# 抜粋テキスト
---+---

廣瀬氏:アサルトバトルはレイド級のイベントですから、「闇の王」はすごくイメージに合っていますよね。今回の『FF11』とのコラボイベントは、武器や装備の見た目だけだったら、イベントダンジョンを遊んでいただくだけで揃えることができます。

田中氏:すでに本作をプレイしているかたにはおなじみだと思いますが、その性能を上げていくうえで、ガチャを回したり、ダンジョン攻略を頑張ってもらったりする、という遊び方ですね。『FF11』でもイベントはもっとやりたかったんですけど、当時はあの作り方だと3ヵ月に1回ぐらいがやっとで。いま『セブンス・リバース』で1か月に1回アップデートができるのは、本当にすばらしいなと思います。

---+---

# 取り組む課題
(1) このインタビューについて、次の問いに答えよ。
(a) 廣瀬氏は、アサルトバトルをどのような級のイベントだと述べているか。
(b) 田中氏によると、『FF11』の当時、イベントの開催は何ヵ月に1回ぐらいがやっとだったか。
(c) 『セブンス・リバース』では、アップデートを何か月に1回できるとされているか。
(2) このインタビューのうち、「廣瀬氏:アサルトバトルはレイ」から「当にすばらしいなと思います。」までの部分を、両端を含めてそのまま書き写せ。

# データ
---+---

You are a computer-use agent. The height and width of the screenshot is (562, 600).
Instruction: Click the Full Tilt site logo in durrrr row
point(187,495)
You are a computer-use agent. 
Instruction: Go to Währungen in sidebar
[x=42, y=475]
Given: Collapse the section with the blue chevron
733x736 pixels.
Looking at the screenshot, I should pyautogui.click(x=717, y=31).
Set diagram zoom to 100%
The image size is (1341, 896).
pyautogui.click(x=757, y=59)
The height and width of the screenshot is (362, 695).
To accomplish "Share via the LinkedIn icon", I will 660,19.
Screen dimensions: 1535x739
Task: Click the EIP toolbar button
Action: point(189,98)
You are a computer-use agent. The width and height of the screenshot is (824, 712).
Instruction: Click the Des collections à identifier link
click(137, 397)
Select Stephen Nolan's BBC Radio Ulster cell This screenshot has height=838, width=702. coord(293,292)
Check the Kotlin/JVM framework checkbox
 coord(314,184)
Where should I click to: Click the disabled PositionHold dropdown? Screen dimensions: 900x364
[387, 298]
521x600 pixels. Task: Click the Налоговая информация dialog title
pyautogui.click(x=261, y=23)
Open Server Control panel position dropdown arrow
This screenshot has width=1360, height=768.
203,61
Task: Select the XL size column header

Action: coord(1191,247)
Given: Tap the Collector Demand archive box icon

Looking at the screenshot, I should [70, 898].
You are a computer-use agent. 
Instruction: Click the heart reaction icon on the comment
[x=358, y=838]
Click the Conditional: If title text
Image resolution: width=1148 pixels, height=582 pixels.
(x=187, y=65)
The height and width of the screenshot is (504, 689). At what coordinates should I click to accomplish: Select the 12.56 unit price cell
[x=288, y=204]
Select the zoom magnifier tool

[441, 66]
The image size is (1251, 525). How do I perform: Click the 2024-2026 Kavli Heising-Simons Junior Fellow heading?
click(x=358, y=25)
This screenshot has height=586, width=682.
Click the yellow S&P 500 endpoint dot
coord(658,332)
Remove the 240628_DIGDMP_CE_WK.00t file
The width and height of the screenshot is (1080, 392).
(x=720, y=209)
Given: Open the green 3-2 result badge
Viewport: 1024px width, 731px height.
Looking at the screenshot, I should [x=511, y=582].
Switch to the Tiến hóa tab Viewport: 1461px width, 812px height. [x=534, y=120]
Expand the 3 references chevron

---+---

# 課題の解答
(1)
(a) レイド級のイベント
(b) 3ヵ月に1回ぐらい
(c) 1か月に1回

(2)
廣瀬氏:アサルトバトルはレイド級のイベントですから、「闇の王」はすごくイメージに合っていますよね。今回の『FF11』とのコラボイベントは、武器や装備の見た目だけだったら、イベントダンジョンを遊んでいただくだけで揃えることができます。

田中氏:すでに本作をプレイしているかたにはおなじみだと思いますが、その性能を上げていくうえで、ガチャを回したり、ダンジョン攻略を頑張ってもらったりする、という遊び方ですね。『FF11』でもイベントはもっとやりたかったんですけど、当時はあの作り方だと3ヵ月に1回ぐらいがやっとで。いま『セブンス・リバース』で1か月に1回アップデートができるのは、本当にすばらしいなと思います。